- _SOURCE TEXT_
——

The COVID-19 coronavirus continues to derail our usual way of life. People with mesothelioma are not immune to the anxiousness and hardships caused by this health crisis.
The economy continues to suffer as many businesses are closed. Stocks are dropping. Sporting events have been canceled. Social outings are an afterthought. Many cities have asked residents to “shelter in place.”
If you have mesothelioma, then you can make good use of this time in isolation. Don’t devote all of your mental energy to the negatives associated with the coronavirus pandemic.
We have three suggestions for objectives you should focus on in the next few weeks or months — however long the crisis lasts.
Staying Safe and Isolated From Others
A growing number of cities, counties and even states have initiated “stay at home” orders for residents. For instance, Florida’s Orange County (where Orlando is located) instilled a two-week rule starting March 26 (Thursday) at 11 p.m.
Even if you live somewhere that hasn’t taken the same stance, you should isolate yourself from others.
People with mesothelioma are at risk of contracting a severe case of coronavirus. The virus attaches to your lungs and attacks your respiratory system. The most common type of mesothelioma (pleural mesothelioma) forms near the lungs and often spreads to this organ.
Since you have malignant cancer, your immune system is weaker than usual. You’ll have difficulty fighting back against the coronavirus and expelling it from your body.
The best way to stay safe from this outbreak is reducing — or, better yet, eliminating — your in-person interaction with others. If you’d like tips on safety measures to take, then read one of our latest blogs on mesothelioma and the coronavirus.
Considering Your Legal Options
Mesothelioma affects around 3,000 Americans each year. All of them — no matter their age, gender or where they live — were given this cancer by corporate greed.
Manufacturers prioritized using asbestos due to its fire-resistant and cost-effective qualities. They preferred this substance despite many knowing it was dangerous to their workers’ health — and the health of the general public.
You and other mesothelioma patients should consider taking legal action against these corporations. While in isolation, people with this cancer can contact a lawyer to discuss their options. Mesothelioma claims usually involve filing with asbestos trust funds. The process is simple, and you should receive financial help quickly.
The top mesothelioma lawyers have adjusted to our current isolated American lifestyle. They offer virtual options for face-to-face meetings and can process all documents and signatures electronically.
Remember, mesothelioma treatment can cost thousands of dollars. You and your family may also struggle financially due to lost wages, rising debt and other effects of this cancer. Add in the current economic climate — businesses closing, jobs being cut and retirement accounts bleeding money — and there’s even more reason to seek compensation.

——

- _GIVEN DATA_
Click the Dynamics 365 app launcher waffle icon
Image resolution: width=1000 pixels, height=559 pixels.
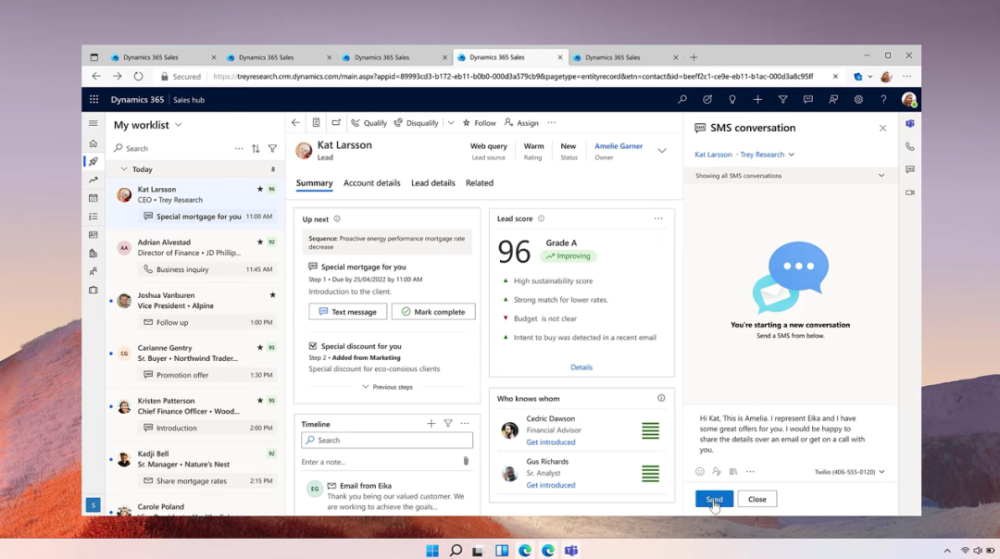(94, 100)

——

- _WHAT TO WORK ON_
(A) According to the mesothelioma article, around how many Americans does mesothelioma affect each year?
(B) From the mesothelioma article, quote everything from "The top mesothelioma" down to "to seek compensation.", word for word.
The listing plays no part in this.

- _ANSWERS IN ORDER_
(A) Around 3,000 Americans each year.

(B)
The top mesothelioma lawyers have adjusted to our current isolated American lifestyle. They offer virtual options for face-to-face meetings and can process all documents and signatures electronically.
Remember, mesothelioma treatment can cost thousands of dollars. You and your family may also struggle financially due to lost wages, rising debt and other effects of this cancer. Add in the current economic climate — businesses closing, jobs being cut and retirement accounts bleeding money — and there’s even more reason to seek compensation.